To prepare Sabudana Khichdi, start by rinsing the sabudana (tapioca pearls) under cold water until the water runs clear. Soak the sabudana in water for a few hours or overnight, then drain the excess water.

In a pan, heat ghee (clarified butter) or oil and add cumin seeds, green chili, curry leaves, and ginger. Sauté until fragrant. Add diced potatoes and cook until they are tender and lightly browned.

Next, add the soaked sabudana to the pan along with turmeric powder and salt. Cook on low heat, stirring occasionally, until the sabudana pearls turn translucent and become soft. This usually takes around 8-10 minutes.

Add coarsely ground peanuts to the pan and cook for a few more minutes. Turn off the heat and squeeze lemon juice over the khichdi. Mix well to incorporate the flavors.

Garnish with fresh coriander leaves and serve hot.

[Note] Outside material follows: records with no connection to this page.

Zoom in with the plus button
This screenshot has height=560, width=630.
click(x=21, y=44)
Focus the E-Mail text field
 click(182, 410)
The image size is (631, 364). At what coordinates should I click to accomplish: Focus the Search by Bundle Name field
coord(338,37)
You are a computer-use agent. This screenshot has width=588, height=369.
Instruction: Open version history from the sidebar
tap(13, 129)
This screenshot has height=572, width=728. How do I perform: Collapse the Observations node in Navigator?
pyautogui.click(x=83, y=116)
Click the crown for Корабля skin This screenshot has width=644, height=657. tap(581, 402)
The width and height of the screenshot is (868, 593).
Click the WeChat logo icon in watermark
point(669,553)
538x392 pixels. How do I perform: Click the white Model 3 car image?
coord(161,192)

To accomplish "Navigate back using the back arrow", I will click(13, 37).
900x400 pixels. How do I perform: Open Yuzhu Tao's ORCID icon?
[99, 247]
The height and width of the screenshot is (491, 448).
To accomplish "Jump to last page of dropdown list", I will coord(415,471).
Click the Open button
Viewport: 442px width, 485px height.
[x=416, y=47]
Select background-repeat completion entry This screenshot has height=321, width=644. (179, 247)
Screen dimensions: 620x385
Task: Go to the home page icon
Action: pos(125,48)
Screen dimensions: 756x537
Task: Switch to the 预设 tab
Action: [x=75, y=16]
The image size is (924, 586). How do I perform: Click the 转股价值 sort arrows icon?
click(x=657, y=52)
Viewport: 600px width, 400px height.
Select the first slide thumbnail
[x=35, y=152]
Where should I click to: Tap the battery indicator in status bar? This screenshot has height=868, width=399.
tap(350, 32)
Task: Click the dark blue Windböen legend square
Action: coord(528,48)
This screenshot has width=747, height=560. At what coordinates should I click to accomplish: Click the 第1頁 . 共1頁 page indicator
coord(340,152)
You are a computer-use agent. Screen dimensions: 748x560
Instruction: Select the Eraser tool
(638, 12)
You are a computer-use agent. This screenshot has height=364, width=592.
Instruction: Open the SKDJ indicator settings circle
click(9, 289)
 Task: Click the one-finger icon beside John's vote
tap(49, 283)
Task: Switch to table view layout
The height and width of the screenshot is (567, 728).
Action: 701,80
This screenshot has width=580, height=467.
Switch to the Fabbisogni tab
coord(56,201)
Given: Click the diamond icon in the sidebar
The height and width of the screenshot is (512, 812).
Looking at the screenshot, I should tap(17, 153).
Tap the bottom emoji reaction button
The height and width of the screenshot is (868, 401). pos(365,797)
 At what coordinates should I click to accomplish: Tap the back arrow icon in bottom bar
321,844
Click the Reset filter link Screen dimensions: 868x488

Sabudana Khichdi is enjoyed on its own or with yogurt or a side of chutney.

This dish is gluten-free and can be customized by adding other vegetables like peas or carrots. It provides a good amount of carbohydrates, proteins from peanuts, and essential nutrients. It is also relatively low in fat and cholesterol.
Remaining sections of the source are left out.